Should mathematicians ''sit and wait'' to see how this ''market'' is going to develop? What should the mathematical community actively do? What role should the mathematical societies assume in the future?

My answer is: Engage proactively!

In this talk I will first give a short review of the current developments and my analysis of the chances and dangers arising. My conclusion (and I hope that this vision is shared by many others) is that we need an open, high-quality, distributed, user-driven and -friendly electronic information and communication system that integrates the worldwide avtivities of various groups of mathematicians, librarians, publishers, etc. in an unbiased way. The system should allow easy navigation and retrieval, in particular, precise browsing and search to provide efficient support for research, teaching, and the use of mathematics by others.
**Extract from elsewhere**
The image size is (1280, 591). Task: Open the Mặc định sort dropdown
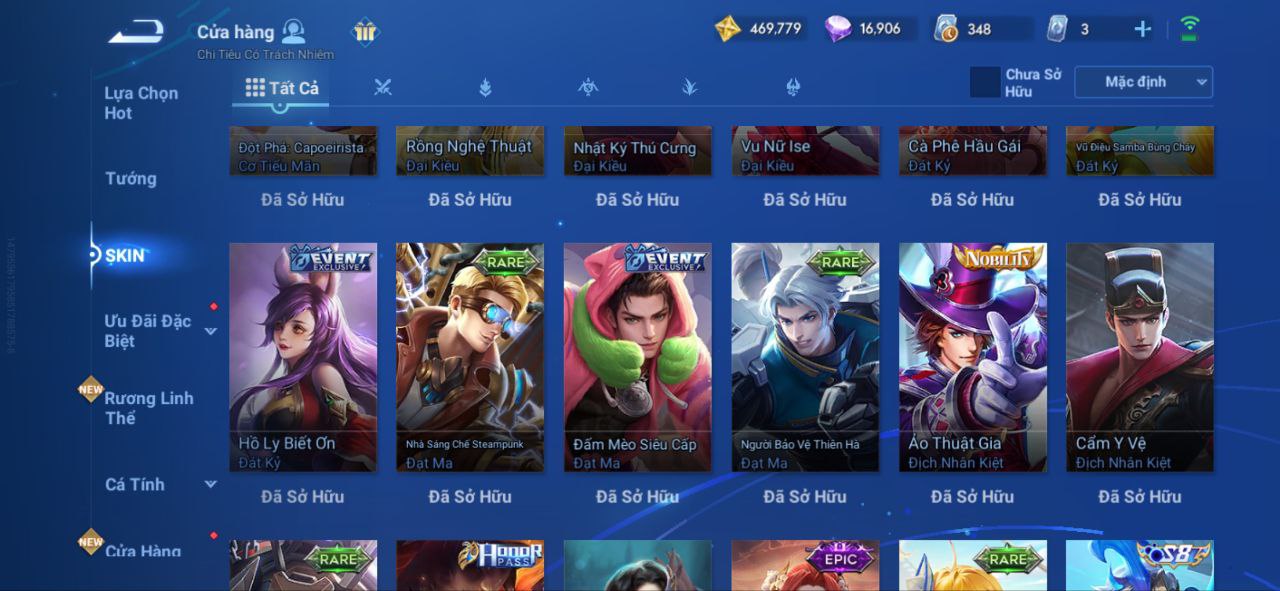point(1143,82)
I will provide scientific, technical, and political reasons why I think that all these attributes are necessary. I will also argue that such a system has to be developed and maintained within some organizational framework, which, however, must provide sufficient openness and flexibility to integrate efforts and activities of diverse groups, e.g., groups that do not necessarily see their own contributions within an organized (and thus somewhat bureaucratic) structure.

I suggest that the International Mathematical Union (IMU) provides this frame. IMU is an organization that has - in its 50 years of existence - proven to be able to steer international collaboration within mathematics, despite politically rough times. IMU is the best possible choice to monitor the system development and define the standards, e.g., for mathematical data and documents and the interoperability of software. Through its organizational structures, IMU has the possibility to assure participation of mathematical societies from all over the world.
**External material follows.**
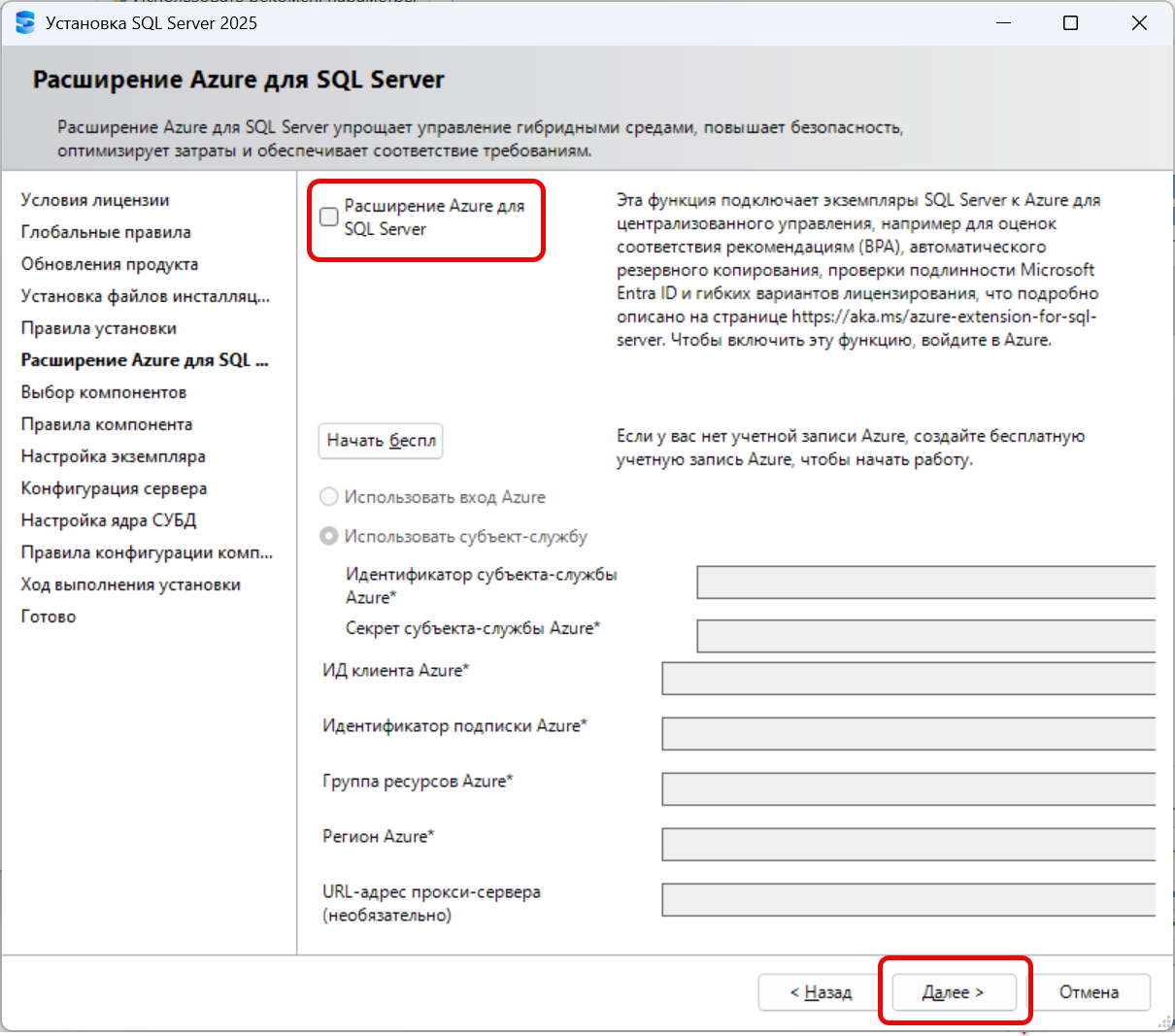Click the Начать беспл button
The image size is (1175, 1036).
point(381,441)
I will outline the technical and organizational concepts underlying the MathNet system developed in Germany in the recent years. I propose to use the German MathNet as a prototype for the system to be set up under the auspices of IMU. The persons and groups in Germany involved in the MathNet project are willing to contribute their achievements and experiences to the new international system.
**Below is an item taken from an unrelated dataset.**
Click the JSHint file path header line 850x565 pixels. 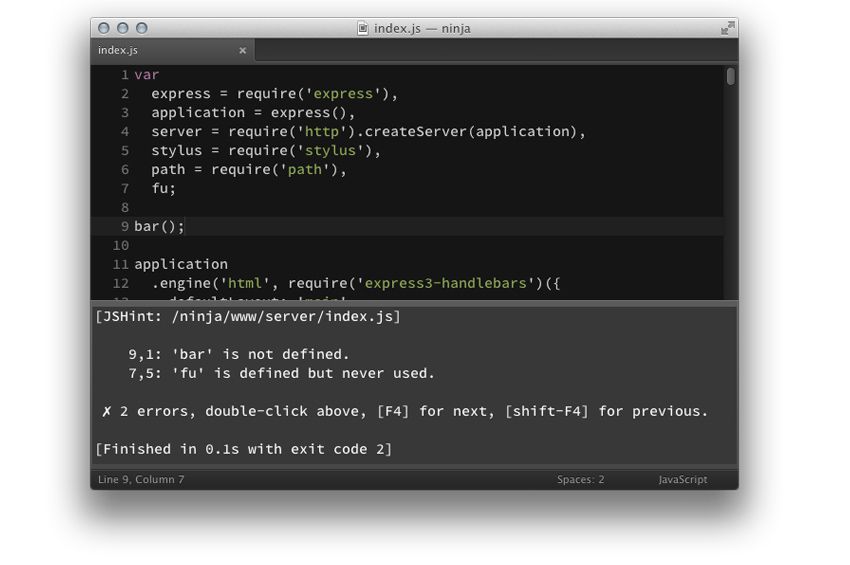click(247, 316)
For detailed information on MathNet see: http://www.mathnet.de/

The final result of all these efforts could be as follows: All partners (i.e., mathematical departments and other institutions, mathematical societies, individuals, publishers, libraries, etc.) make their electronic resources (e.g., preprints, papers, lecture notes, books, information about research projects, personal information, job offers, software, data of practical applications) that they are willing to make freely accessible available in the internet in structured form. The data structures are set up in such a way that mathematical information of a specific type can be gathered automatically (e.g., by robots). The system has to be designed in such a way that various types of relevant services can provided (that are up-to-date and of high quality with respect to the standards the system targets for). Existing services in the German MathNet system are: a preprint index (MPRESS), a collection of mathematical persons (PERSONA MATHEMATICA), an institution NAVIGATOR, and some others.

No insurmountable technical difficulties (e.g. high storage capacity, network and computer speed) arise in this context. Appropriate and not too costly hardware is available. Even open software, such as HARVEST, on which such a communication and information system can be based is on-hand. The hardest part is, most likely, of organizational nature. Will we be able to convince sufficiently many ''players'' to particpate? Will they regularly contribute their resources in an orderly fashion and will they maintain this service?

I believe that a system such as the one outlined above can be set up and maintained. I also believe that such a system would be of great help for the working mathematician. Today, very many institutions and individuals make their electronic resources visible in the internet. If everybody adds an epsilon of effort to structure the information a little more the whole world could search and find mathematical information much more effectively.

CALL: Let's not wait until others have decided what is good for mathematics. I, thus, propose to form - under the auspices of IMU - a community of mathematical institutions and individuals dedicated to develop and maintain a mathematical information and communication system as sketched above. Let's launch the initiative at the Berkeley workshop and build up the necessary infrastructure!